= COMPLETE THE FOLLOWING =
- A) Copy the passage on relationship selling word for word, from "THE FORM IS" up to and including "it with regret.".
- B) Extend the passage on relationship selling, picking up right after its final sentence.

-- start DOCUMENT EXCERPT --

Having said that, let us move on to discuss what true relationship selling is, the kind that focuses on form first and function second, the kind that looks upon the relationship as one continual process from beginning to never-ending end. It is the paradox of the never-ending end that is especially fascinating.
THE FORM IS THE CUSTOMER
Traditionally, selling has emphasized closing and even more recent books on the subject reveal in the end that getting the sale "now" is what really matters. Statements like "If you believe in be-backs, you might just as well believe in tooth fairies," would have salespeople feeling ashamed of themselves for ever allowing a customer to leave the store without having bought. While I share the conviction that too many customers leave without buying because of poorly trained salespeople, I remain steadfastly opposed to anyone who does not admit, at times, the best approach to selling is to honor the customer's decision to continue shopping. Honor is a word pregnant with quality. Only professional salespeople are capable of honoring such a decision out of respect; unprofessional salespeople are at best doomed to tolerate it with regret.
Earlier we mentioned that true relationship selling is never a number's game, that it focuses on form first, on function second. The form it focuses on takes its entire meaning from the customer's needs. As Zig Ziglar is fond of saying, "If you want the customer to give you what you want, first give the customer what he wants." The form selling takes must therefore grow out of the customer's needs. In that sense, relationship selling presents nothing new from the seminar originally developed by the Xerox people, "Professional Selling Skills" based on Need Satisfaction Selling. What is new in the kind of relationship selling I propose is the faith called for on the part of salespeople to look upon the phases of selling not primarily as a means of winning the customer's commitment to the purchase (getting the sale). That is the secondary aim. The primary aim of relationship selling must be that of winning the customer's trust. That is the form the entire sales sequence must take and not just a percentage of it, however great. For that reason, I have chosen to call this system CONTINUUM-RELATIONSHIP SELLING. Several sentences ago I stated this new system calls for faith. I meant that word to be understood in its legal and ethical sense, not in its religious sense.

-- end DOCUMENT EXCERPT --
-- start RAW DATA --

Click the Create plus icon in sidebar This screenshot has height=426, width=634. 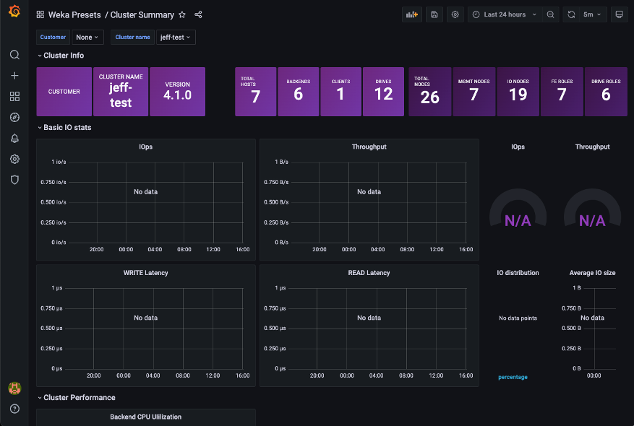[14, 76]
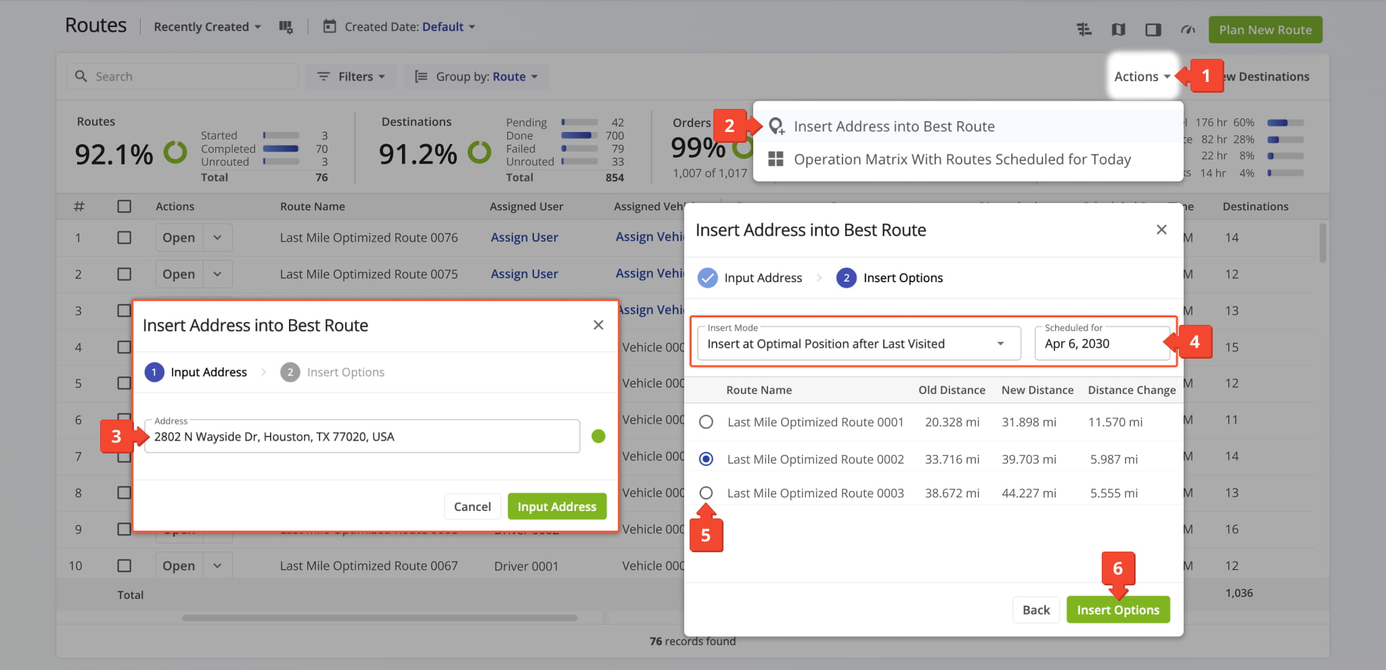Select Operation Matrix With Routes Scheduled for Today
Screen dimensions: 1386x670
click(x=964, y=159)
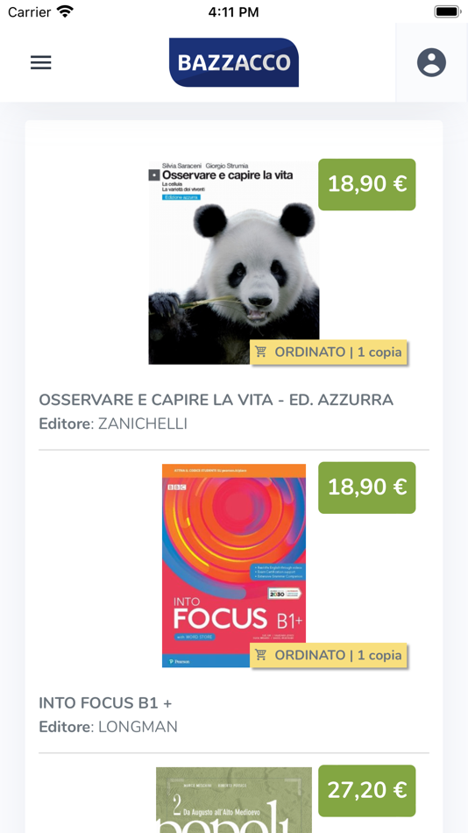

-- end RAW DATA --

= ANSWERS FOR THE TASKS =
- A)
THE FORM IS THE CUSTOMER
Traditionally, selling has emphasized closing and even more recent books on the subject reveal in the end that getting the sale "now" is what really matters. Statements like "If you believe in be-backs, you might just as well believe in tooth fairies," would have salespeople feeling ashamed of themselves for ever allowing a customer to leave the store without having bought. While I share the conviction that too many customers leave without buying because of poorly trained salespeople, I remain steadfastly opposed to anyone who does not admit, at times, the best approach to selling is to honor the customer's decision to continue shopping. Honor is a word pregnant with quality. Only professional salespeople are capable of honoring such a decision out of respect; unprofessional salespeople are at best doomed to tolerate it with regret.

- B)
Here is the thesis I propose as an outgrowth of continuum - relationship selling based on faith in the customer. Such selling will consistently win the customer's purchase only if the salespeople who use it make the eventual purchase their secondary or indirect aim. The primary aim must be to create a relationship of trust from beginning to never-ending end. By so doing, salespeople will consistently attain what Michael Le Boeuf intends in the title of his book, "How To Win Customers and Keep Them For Life."
Why the stress on faith in the customer? Because success shall only accompany those salespeople who proceed to use this new system of selling with sincerity, that is, with the deep-seated conviction that customers are owed relationship selling out of the common humanity which binds us all. Unless salespeople are thus convinced, it will be virtually impossible to transmit that feeling of trust to the customer with anything approaching consistency. Customers are very good at perceiving the lack of sincerity on the part of the salespeople they work with. As a result they seldom put their trust in such salespeople. Relationship selling, like a true singing voice, must sound true to the ears of the customer. For that reason, any attempt to analyze relationship selling into its component parts on a percentage basis fails to understand why relationship selling works. It works because the customer is won over by its sincerity throughout the continuum of selling. Because of this, the best salespeople do not simply look for moments of truth in the selling process but for one continuous moment of truth. Any lapse in the continuum perceived by customers threatens their trust and therefore their commitment to any purchase. But it is their trust which is threatened first and the sale second.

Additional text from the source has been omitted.